### Task to complete:
Please repeat word for word the line containing "Given: Add the Image (图片) widget from library" and every following line up to and including the last one below, pictures excluded.

*** Extracted records Section Begins ***

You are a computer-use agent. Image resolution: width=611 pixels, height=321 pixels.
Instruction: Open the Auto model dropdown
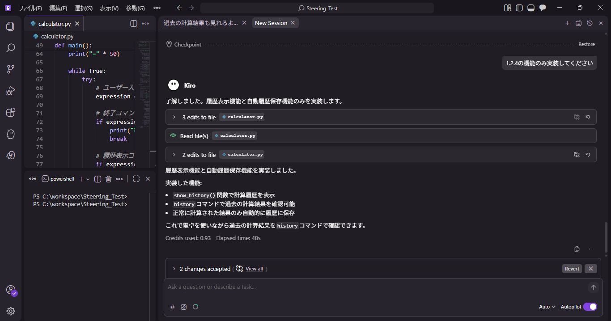click(546, 307)
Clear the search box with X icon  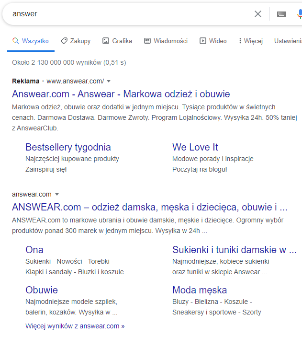coord(258,14)
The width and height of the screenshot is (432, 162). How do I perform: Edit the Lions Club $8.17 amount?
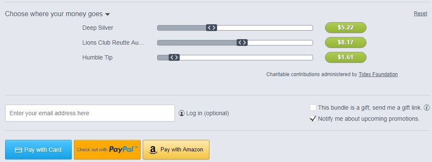(346, 43)
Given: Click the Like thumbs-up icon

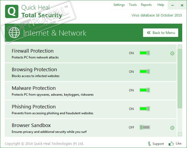Looking at the screenshot, I should 171,143.
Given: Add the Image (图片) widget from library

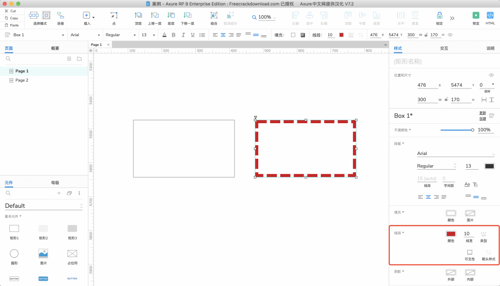Looking at the screenshot, I should point(43,253).

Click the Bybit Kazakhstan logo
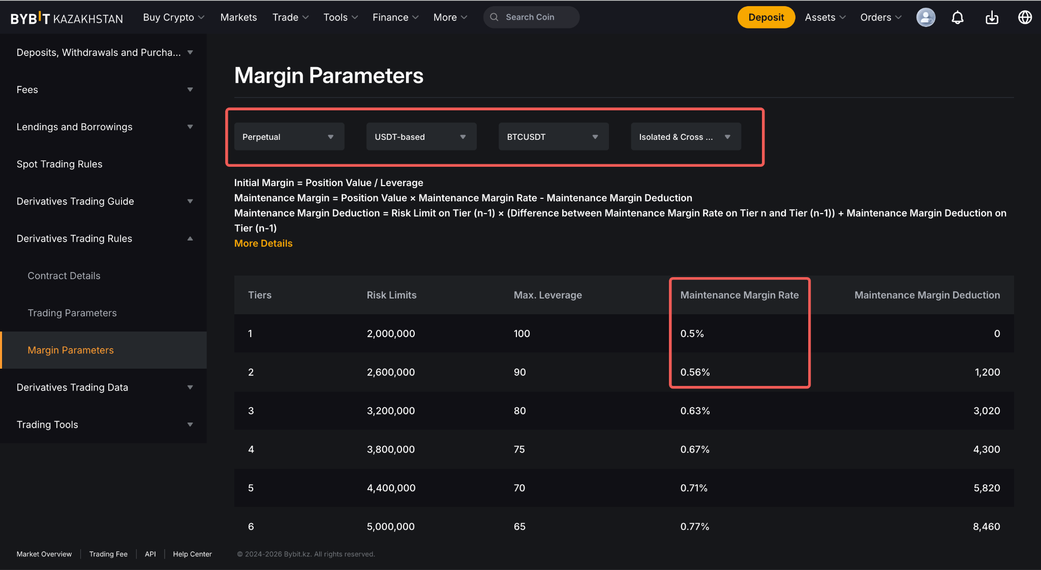67,18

*** Extracted records Section Ends ***

### Your solution:
Given: Add the Image (图片) widget from library

Looking at the screenshot, I should point(43,253).

Click the Bybit Kazakhstan logo
67,18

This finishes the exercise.